Rodney and Ekaterina Baker have been ticketed and charged under the Yukon’s Civil Emergency Measures Act for breaking isolation requirements in order to sneak into a vaccine clinic and receive Moderna vaccine doses in Beaver Creek. (Facebook/Submitted)

Rodney and Ekaterina Baker have been ticketed and charged under the Yukon’s Civil Emergency Measures Act for breaking isolation requirements in order to sneak into a vaccine clinic and receive Moderna vaccine doses in Beaver Creek. (Facebook/Submitted)

B.C. couple accused of flying to Yukon to get COVID-19 vaccine to appear in court

If convicted, the pair could serve up to six months in jail

A Vancouver couple accused of flying to a remote Yukon community to get the COVID-19 vaccine will have to answer for their alleged actions in a courtroom.

Former Great Canadian Gaming Corp. CEO Rodney Baker and his wife, Ekaterina Baker, were given summary tickets last week for violating the territory’s Civil Emergency Measures Act, which carries fines of up to $1,000, plus fees.

Yukon Community Services Minister John Streicker said Wednesday those tickets have been stayed and the same charges are being served upon the couple on a longer-form information, with a notice to appear in court in Whitehorse.

The distinction means that if they are convicted, they could also serve up to six months in jail.

“I have to say I’m outraged by this selfish behaviour.

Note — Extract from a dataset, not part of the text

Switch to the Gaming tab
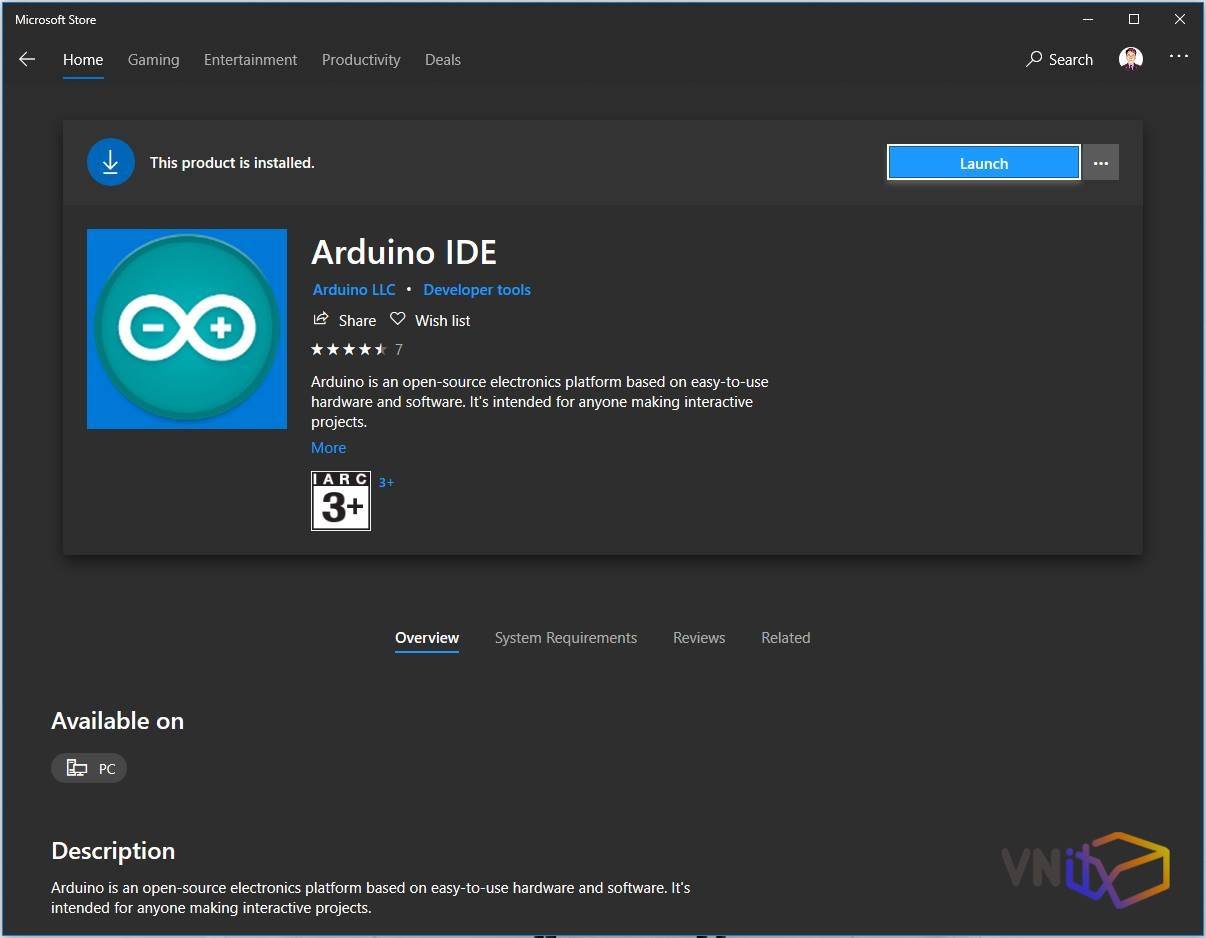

All of us as Yukoners are outraged,” Streicker told a news conference Wednesday. “I find it disturbing that people would choose to put fellow Canadians at risk in this manner.”

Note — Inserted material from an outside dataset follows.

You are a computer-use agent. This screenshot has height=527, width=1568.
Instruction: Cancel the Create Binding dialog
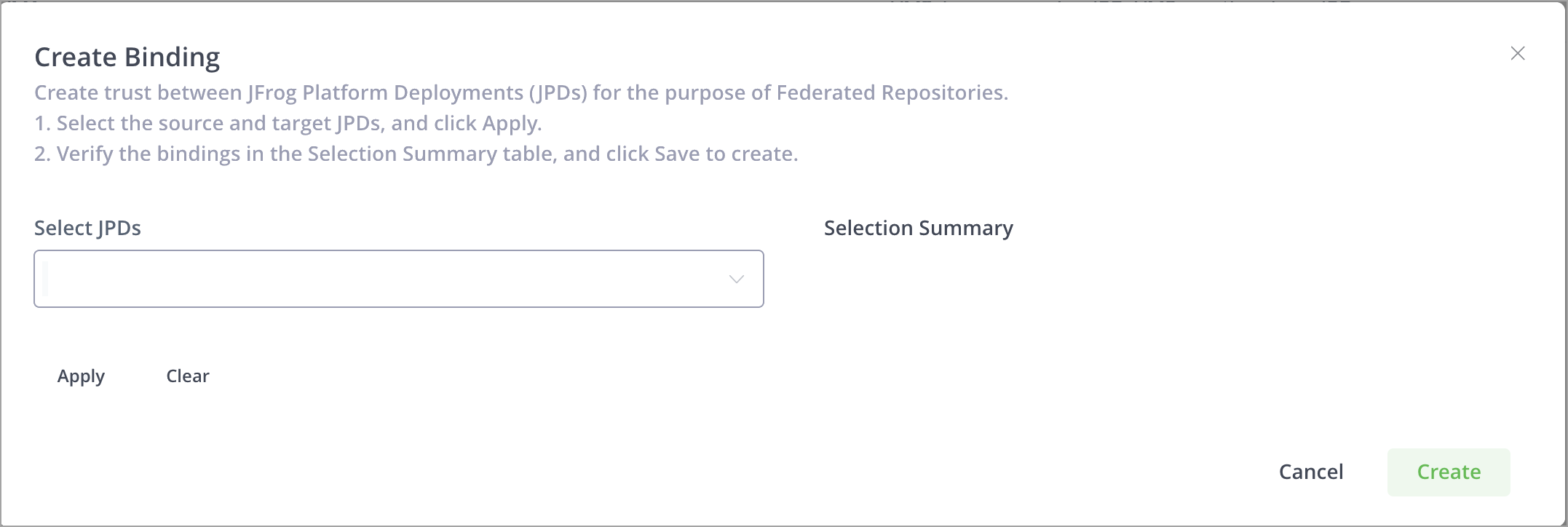coord(1310,472)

A request for comment from the couple sent to Ekaterina Baker’s email was not immediately returned.

Streicker confirmed the pair had been served with the new information Wednesday afternoon. Their court date is scheduled for May 4 in Whitehorse.

They are each charged with one count of failing to self-isolate for 14 days and one count of failing to act in a manner consistent with their declarations upon arriving in the Yukon.

Streicker said the RCMP is also looking at the case. The Mounties in Yukon did not immediately respond to a request for comment.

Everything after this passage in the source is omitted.